### [Task instructions]
Pull out every line below that holds the word "agent".
[Excerpted records]
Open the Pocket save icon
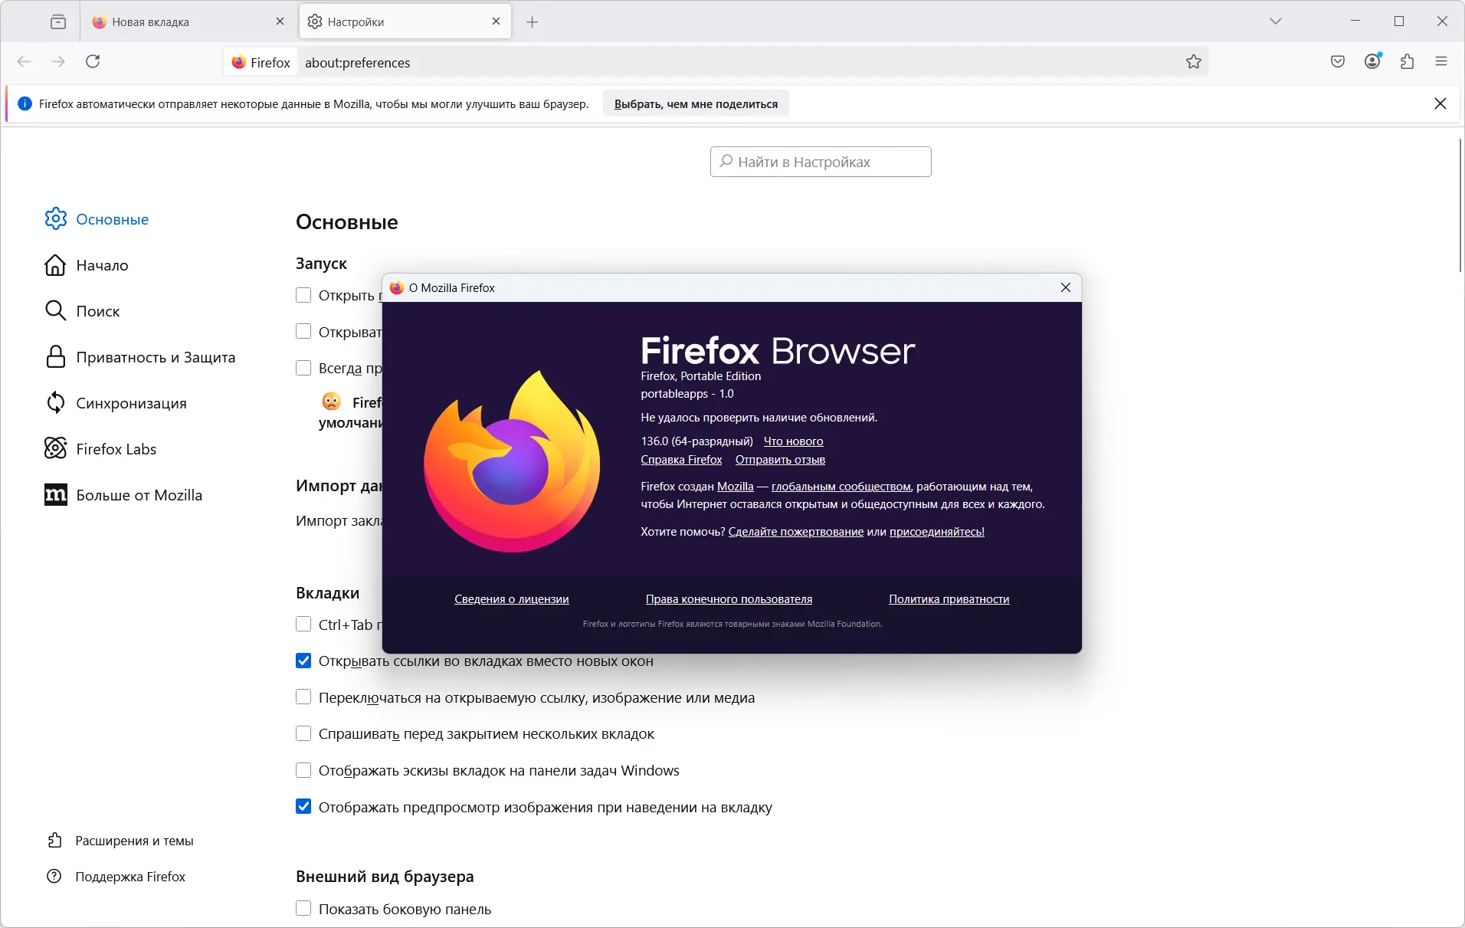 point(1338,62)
[/Excerpted records]
[Excerpted records]
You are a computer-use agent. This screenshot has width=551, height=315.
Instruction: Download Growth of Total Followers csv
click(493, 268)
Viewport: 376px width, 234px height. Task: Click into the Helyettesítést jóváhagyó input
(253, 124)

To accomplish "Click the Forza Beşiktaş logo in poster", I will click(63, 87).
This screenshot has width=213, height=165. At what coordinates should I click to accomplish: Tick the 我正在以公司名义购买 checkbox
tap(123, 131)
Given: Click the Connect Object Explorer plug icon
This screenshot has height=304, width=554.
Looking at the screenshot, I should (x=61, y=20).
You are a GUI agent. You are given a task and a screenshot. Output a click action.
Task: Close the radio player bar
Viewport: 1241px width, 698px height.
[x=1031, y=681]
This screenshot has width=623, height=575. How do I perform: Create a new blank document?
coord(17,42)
[/Excerpted records]
[Excerpted records]
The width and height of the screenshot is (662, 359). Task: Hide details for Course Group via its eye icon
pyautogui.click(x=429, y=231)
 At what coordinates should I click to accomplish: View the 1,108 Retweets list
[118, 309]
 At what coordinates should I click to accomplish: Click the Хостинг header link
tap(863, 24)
[/Excerpted records]
### [Your solution]
You are a computer-use agent. This screenshot has width=551, height=315.
You are a GUI agent. You are given a task and a screenshot. Output a click action.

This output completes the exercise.